BRIEF DESCRIPTION OF THE DRAWINGS FIG. 1 is a longitudinal sectional view showing an embodiment of a gas chromatograph according to the present invention. (7)... Sample vaporization inner cylinder, (8)... Heater, (
9)...Capillary column, (1)...Detector, (
22)...Exhaust section, (25)...First carrier gas supply section, (26)...Second carrier gas supply section. Agent Patent Attorney Shintabe Nogawa

Claims (1)

[Scope of Claims] 1. A sample vaporizing tube, a sample heating temperature control means, a carrier gas switching supply means for supplying a carrier gas to the sample vaporizing tube in a switchable flow direction, and a detector from one opening of the sample vaporizing tube.
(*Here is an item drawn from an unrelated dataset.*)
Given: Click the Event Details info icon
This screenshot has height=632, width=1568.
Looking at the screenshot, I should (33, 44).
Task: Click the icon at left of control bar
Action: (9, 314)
By operating the sample heating control means and the carrier gas switching supply means, unnecessary components such as the solvent in the sample solution injected into the sample vaporization tube are discharged from the other opening of the sample vaporization tube. A gas chromatograph configured to remove a target component from a sample solution, then vaporize the target component in the sample solution and introduce it into a capillary column.